Forsett also has a lot of faith. Faith in prayer. Faith in God.

But that faith was tested his senior year in high school. Notre Dame had just withdrawn its football scholarship offer. The only offer he had received in Texas was Abilene Christian, a Division II school. And Abilene’s offer was as a walk-on, not a scholarship.

Frustrated and disappointed, Forsett cried out to God while alone in his basement his senior year in high school.

“I was crying and saying to God, ‘What’s going on? Why is this happening?’” Forsett says. “I was always doing the right thing. I was praying. I was going to church. And it seemed like everyone else was getting a scholarship.”

Two of his high school teammates had gotten scholarships, one to Miami and another to Purdue.

In search of an answer, Forsett opened his Bible.

“[The Lord] showed me Proverbs 3,” Forsett says. “Lean not on your own understanding, but trust in God with all your heart. I said, ‘OK, I’m trusting You.’”

Later that spring, well past the national signing date, Forsett was offered and accepted a scholarship to Cal.

“It was by God’s grace that I was able to get the opportunity and be able to do the things I’m doing,” Forsett says. “I was prepared for the opportunity.”

After the Seahawks drafted Forsett in the seventh round in 2008, he knew he was a long shot to make the team.

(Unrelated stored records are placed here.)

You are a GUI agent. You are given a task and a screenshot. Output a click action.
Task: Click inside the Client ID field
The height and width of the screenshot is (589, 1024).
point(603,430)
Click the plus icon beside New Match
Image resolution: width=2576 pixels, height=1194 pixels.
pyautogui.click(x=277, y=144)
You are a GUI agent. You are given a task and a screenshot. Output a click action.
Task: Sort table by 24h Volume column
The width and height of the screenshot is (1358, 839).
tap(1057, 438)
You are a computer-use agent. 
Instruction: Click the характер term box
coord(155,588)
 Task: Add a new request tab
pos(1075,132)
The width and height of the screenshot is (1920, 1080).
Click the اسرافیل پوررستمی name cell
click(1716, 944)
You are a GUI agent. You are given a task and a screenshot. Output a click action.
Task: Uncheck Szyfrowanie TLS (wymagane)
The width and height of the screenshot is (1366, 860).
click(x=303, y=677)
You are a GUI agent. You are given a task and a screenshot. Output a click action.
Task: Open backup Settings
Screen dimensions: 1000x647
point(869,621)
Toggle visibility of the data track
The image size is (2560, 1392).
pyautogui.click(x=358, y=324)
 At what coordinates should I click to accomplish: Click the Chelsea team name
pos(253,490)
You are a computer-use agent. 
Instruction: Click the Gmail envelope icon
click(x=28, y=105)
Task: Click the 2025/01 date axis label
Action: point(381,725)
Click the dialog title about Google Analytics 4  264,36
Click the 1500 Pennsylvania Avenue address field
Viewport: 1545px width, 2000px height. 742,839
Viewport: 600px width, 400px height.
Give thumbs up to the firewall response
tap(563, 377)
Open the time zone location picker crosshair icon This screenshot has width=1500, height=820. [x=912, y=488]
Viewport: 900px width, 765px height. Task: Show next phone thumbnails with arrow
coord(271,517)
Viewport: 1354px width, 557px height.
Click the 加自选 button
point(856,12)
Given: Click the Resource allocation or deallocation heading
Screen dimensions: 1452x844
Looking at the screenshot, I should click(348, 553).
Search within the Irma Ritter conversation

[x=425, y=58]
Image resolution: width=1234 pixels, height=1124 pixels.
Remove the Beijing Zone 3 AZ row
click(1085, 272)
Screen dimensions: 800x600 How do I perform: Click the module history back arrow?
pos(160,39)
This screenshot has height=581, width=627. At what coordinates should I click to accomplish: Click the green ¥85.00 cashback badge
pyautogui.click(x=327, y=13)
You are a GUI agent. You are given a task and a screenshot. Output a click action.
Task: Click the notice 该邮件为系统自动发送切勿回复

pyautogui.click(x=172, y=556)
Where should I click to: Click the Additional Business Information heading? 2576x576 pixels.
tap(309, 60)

Three veterans — Julius Jones, Maurice Morris and T.J. Duckett — were already on the roster and had recently signed.

“I had seen all those guys play on TV,” Forsett says. “I knew they only usually keep three running backs. I said, ‘OK God. Here we go. You haven’t failed me yet. So I’m ready.’”

Forsett, impressing the coaches on special teams and with his determined play, made the team. Three years later, Jones, Morris and Duckett are all gone. And Forsett, who now runs 40 yards in 4.4 seconds, is still a Seahawk.

 Forsett, the son of a minister, grew up going to church. But it wasn’t until he was in middle school that he accepted Jesus as his Lord and Savior.

“I was always one of those kids trying to fit in at school with how I dressed and how I talked,” Forsett says. “One day after listening to a sermon, I realized that my identity is in Him. I’m a King’s kid. I don’t have to please people. My number one goal is to please Him in all I do.”

Forsett knows the importance of being a seeker, of reading the Bible and praying every day.

“I’m living in an environment where the temptations are everywhere,” Forsett says. “Since you have the flesh and the Spirit battling every day, I’m constantly feeding the Spirit that God’s put in me. So, when I come against temptation, my spirit is strong enough to say, ‘OK, this is not for me,’ and step away.”

Forsett lists a Scripture of the day on his Twitter account.

“I do it because it helps keep me accountable,” Forsett says. “Also, the Bible says that one waters and one plants, but without God there is no increase. [See 1 Corinthians 3:7.] I’m just doing my job and trying to plant a seed. A guy might open up a Bible verse that I’ve put up, and his life could be changed.”

It’s changed Forsett’s life.

GAIL WOOD attends Calvary Chapel (Assembly of God) in Lacey, Wash., and is author of Saved Twice.